Challenge 06 - LLM Evaluation and Quality Gates

< Previous Challenge - Home - Next Challenge >

Introduction

You can’t just ship AI without testing. What if the agent returns a non-existent destination? What if the itinerary is way too long or short? What if recommendations are unsafe (war zones, extreme weather)? What if the response includes toxicity or negativity?

In this challenge, you’ll build an automated quality gate for your AI agents using New Relic’s AI Monitoring platform. Quality gates ensure that only high-quality travel plans reach your customers.

Description

Your goal is to implement a comprehensive evaluation and quality assurance system for your AI-generated travel plans. This involves several layers of evaluation working together.

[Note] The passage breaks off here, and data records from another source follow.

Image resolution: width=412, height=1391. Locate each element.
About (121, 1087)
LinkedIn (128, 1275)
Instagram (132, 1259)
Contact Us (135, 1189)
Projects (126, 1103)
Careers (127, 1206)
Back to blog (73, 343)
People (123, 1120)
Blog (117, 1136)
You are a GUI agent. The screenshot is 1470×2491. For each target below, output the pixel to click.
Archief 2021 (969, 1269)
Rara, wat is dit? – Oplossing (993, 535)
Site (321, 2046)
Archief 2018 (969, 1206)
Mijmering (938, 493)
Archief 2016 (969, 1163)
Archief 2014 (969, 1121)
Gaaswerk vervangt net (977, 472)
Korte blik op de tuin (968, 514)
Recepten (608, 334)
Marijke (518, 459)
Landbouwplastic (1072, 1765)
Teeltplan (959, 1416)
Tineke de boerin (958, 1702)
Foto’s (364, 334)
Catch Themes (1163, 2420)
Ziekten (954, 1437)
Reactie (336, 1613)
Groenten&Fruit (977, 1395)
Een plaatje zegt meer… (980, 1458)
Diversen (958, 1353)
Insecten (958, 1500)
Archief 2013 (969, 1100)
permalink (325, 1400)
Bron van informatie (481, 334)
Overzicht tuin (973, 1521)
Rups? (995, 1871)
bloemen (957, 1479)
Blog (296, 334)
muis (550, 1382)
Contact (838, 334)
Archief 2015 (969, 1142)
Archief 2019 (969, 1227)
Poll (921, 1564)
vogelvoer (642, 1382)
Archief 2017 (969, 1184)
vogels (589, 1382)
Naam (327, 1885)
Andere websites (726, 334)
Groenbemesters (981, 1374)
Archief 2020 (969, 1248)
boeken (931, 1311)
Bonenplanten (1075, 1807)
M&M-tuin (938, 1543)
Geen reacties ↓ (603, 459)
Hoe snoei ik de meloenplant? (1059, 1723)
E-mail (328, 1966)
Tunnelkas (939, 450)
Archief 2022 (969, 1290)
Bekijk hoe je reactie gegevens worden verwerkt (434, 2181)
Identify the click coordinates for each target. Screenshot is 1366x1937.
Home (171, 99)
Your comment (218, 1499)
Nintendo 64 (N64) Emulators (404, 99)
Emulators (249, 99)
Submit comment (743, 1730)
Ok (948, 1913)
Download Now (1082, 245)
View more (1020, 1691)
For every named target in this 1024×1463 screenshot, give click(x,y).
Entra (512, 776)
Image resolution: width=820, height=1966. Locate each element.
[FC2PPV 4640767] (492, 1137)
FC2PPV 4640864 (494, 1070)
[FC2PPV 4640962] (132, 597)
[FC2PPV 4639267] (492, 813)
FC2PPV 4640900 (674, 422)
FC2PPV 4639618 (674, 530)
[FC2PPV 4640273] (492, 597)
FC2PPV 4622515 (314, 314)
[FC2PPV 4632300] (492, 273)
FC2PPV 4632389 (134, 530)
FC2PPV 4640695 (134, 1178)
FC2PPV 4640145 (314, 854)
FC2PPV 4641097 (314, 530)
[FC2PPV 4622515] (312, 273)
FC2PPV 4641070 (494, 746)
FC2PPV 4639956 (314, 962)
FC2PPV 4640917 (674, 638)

Layer 1: Custom Events for New Relic AI Monitoring

OpenTelemetry defines an Event as a LogRecord with a non-empty EventName. Custom Events are a core signal in the New Relic platform. However, despite using the same name, OpenTelemetry Events and New Relic Custom Events are not identical concepts:

OpenTelemetry EventNames do not share the same format or semantics as Custom Event types. OpenTelemetry Event names are fully qualified with a namespace and follow lower snake case, e.g. com.acme.my_event. Custom Event types are pascal case, e.g. MyEvent.
OpenTelemetry Events can be thought of as an enhanced structured log. Like structured logs, their data is encoded in key-value pairs rather than free form text. In addition, the EventName acts as an unambiguous signal of the class / type of event which occurred. Custom Events are treated as an entirely new event type, accessible via NRQL with SELECT * FROM MyEvent.

Because of these differences, OpenTelemetry Events are ingested as New Relic Logs since most of the time, OpenTelemetry Events are closer in similarity to New Relic Logs than New Relic Custom Events.

However, you can explicitly signal that an OpenTelemetry LogRecord should be ingested as a Custom Event by adding an entry to LogRecord.attributes following the form: newrelic.event.type=<EventType>.

For example, a LogRecord with attribute newrelic.event.type=MyEvent will be ingested as a Custom Event with type=MyEvent, and accessible via NRQL with: SELECT * FROM MyEvent.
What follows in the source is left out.